Here are a few things that you might think are helpful, but will probably make someone who is depressed feel more isolated.
“Come, just get up and have a shower and then you will feel better.” – I literally will not feel better because showers don’t sprinkle drops of endorphins on your brain. But I’ll shower anyway. Because I know you feel helpless and I want to show you that I am ok even if I’m not at all.
“I think that you let yourself get depressed. You just need to keep busy.” – In a sense, this is true. Keeping busy does give you a reason to wash your hair and leave the house and it does distract you from lying on your back for 28 hours straight, but that doesn’t mean you’re not depressed. It just means you are going through life counting the hours till you can sleep again or maybe be alone. (Which of course, you will hate)

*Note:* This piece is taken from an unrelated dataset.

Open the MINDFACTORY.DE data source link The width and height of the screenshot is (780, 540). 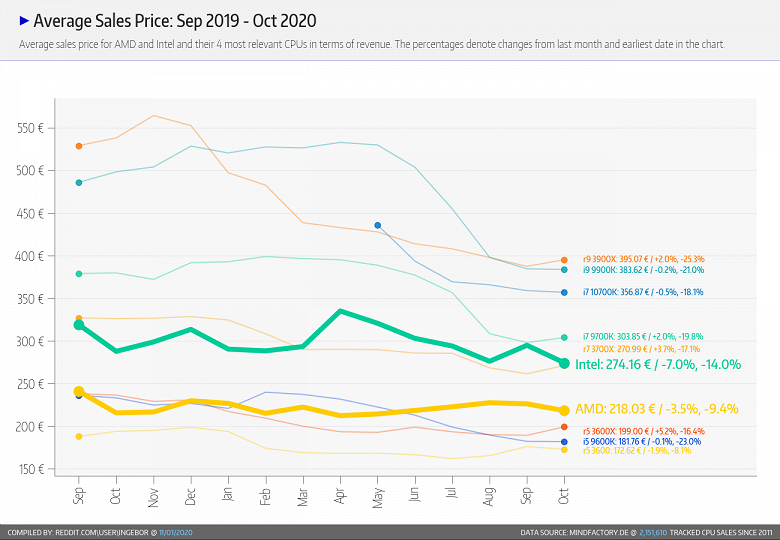600,532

“I think people use depression as an excuse. You’re not depressed, you just want an easy way out of things.” – I’m sure this is true sometimes. People probably do use depression as an excuse. But to be honest, I wouldn’t risk it. People are already so judgemental of depression that using it as an excuse to get out of something is just going to get you labelled as even more “crazy” or “unstable”. It’s hard enough admitting to depression as it is, I’d rather use temporary blindness as an excuse than give people more reason to judge my mental state.
“Can you have kids? What if you get postpartum deprssion? Will you give your kids depression?” – I don’t know. What if that does happen? I suppose I’ll just have to deal with in the same way I’ve been dealing with the last 25 years of life; one day at a time. (I actually had a serious boyfriend tell me that he didn’t think he could risk having kids with me because of my depression. I want to say something funny or sarcastic about this, but it was actually too hurtful)
“But you have so much going for you, what do you have to be depressed about?” – Frustrating right? Can someone tell my stupid brain?!
“What can I do to make you feel better?” – This is probably the most difficult of them all. It warms my cold little dead heart and it means a lot when people want to help. But it makes me fee so guilty. I hate seeing you wringing your hands as I lay there trying to act normal and happy while I’m drowning in this fucking cloud. I want to make you happy and feel like I am going to be ok and that stresses me out so much. This is probably one of the reasons people going through depression often want to be alone. It’s easiest.
That’s kind of all I have to say right now. I hope that maybe, if you do have depression, this post made you nod your head and feel at least some of the feels. And I hope that if you’re one of the lucky people with all the chemicals you need to be naturally able to deal with life floating around in your mind, this post has helped you understand a little. It’s actually helped me to come to a few realisations about my own depression.
This post is deeply personal and comes straight from my own experience. About two years ago I basically couldn’t hold it together anymore and I started taking a drug called Wellbutrin. It has literally changed my life. Of course, I still feel everything I’ve mentioned in this post, but not all at the same time anymore. And at varying levels of intensity; just below the surface, always there, but thankfully seldom engulfing.
And now, when things happen, normal things that most people can deal with but would have sent me into a black hole for days, I can kind of deal with them. My brain kicks in and starts making those things I need to survive every day when I take my little pill.
Don’t be scared to take medication. It might be a tough little roller coaster ride but it’s worth it. And don’t be scared to talk about depression. We need to desensitise people. Otherwise they’re just going to keep on thinking that we’re all unlovable, unreliable and unstable. It will also help you to get to grips with it yourself if you are struggling. When you teach you learn.
So anyway I think the key takeout from this post is that washing your hair is really tough.